El dolor se ha propagado entre quienes a diario cruzan el canal. «Son ya 120 familias las que han llegado y hay otras muchas en camino. Llegan en furgonetas y microbuses por la noche o a primera hora de la mañana tras cinco horas de viaje», explica Fadi Muris, uno de los voluntarios que recibe a los desterrados entre los muros de la iglesia anglicana de Ismailia, un recinto plantado junto a una de las sedes del canal.

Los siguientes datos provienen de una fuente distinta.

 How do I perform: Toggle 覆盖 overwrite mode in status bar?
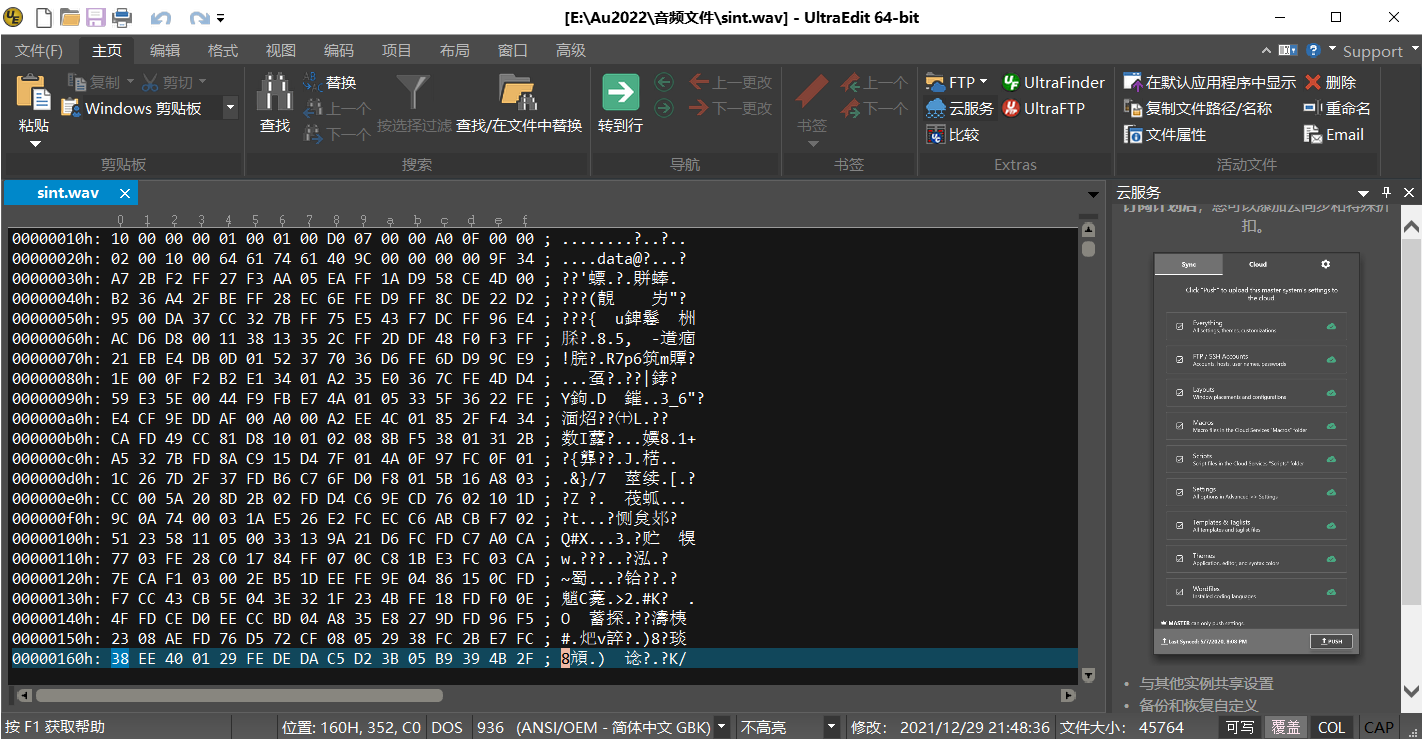point(1286,727)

Por el patio de la parroquia, donde dos niños juegan al balón, despuntan unos destartalados tresillos y un puñado de solemnes sillas. Los recién llegados buscan acomodo en las estancias de una vieja escuela reconvertida en refugio. «Fui testigo de dos guerras y jamás pasó nada como esto», murmura entre lágrimas Safin Girgis, un vecino de 95 años traumatizado por el éxodo. «Si la policía y el ejército, que están armados, no pueden hacer nada. ¿Qué será de nosotros? Cada día caen soldados y agentes. Ahora Al Arish es sólo sangre y muerte», maldice. Desde 2013 el régimen del ex jefe del ejército Abdelfatah al Sisi ha incrementado la presencia de fuerzas de seguridad en un área vetada a la prensa y ha destruido miles de viviendas para crear una «zona colchón» en el enclave fronterizo de Rafah. Lejos de ahogar a la insurgencia, las huestes de Wilayat Sinai –la rama local del califato proclamado a caballo de Siria e Irak– han firmado ataques cada vez más audaces. En octubre de 2015 reivindicaron el atentado contra un avión ruso que cubría la ruta Sharm el Sheij – San Petersburgo, en el que murieron las 224 personas que iban a bordo. Cientos de soldados y policías egipcios han perecido en continuos atentados.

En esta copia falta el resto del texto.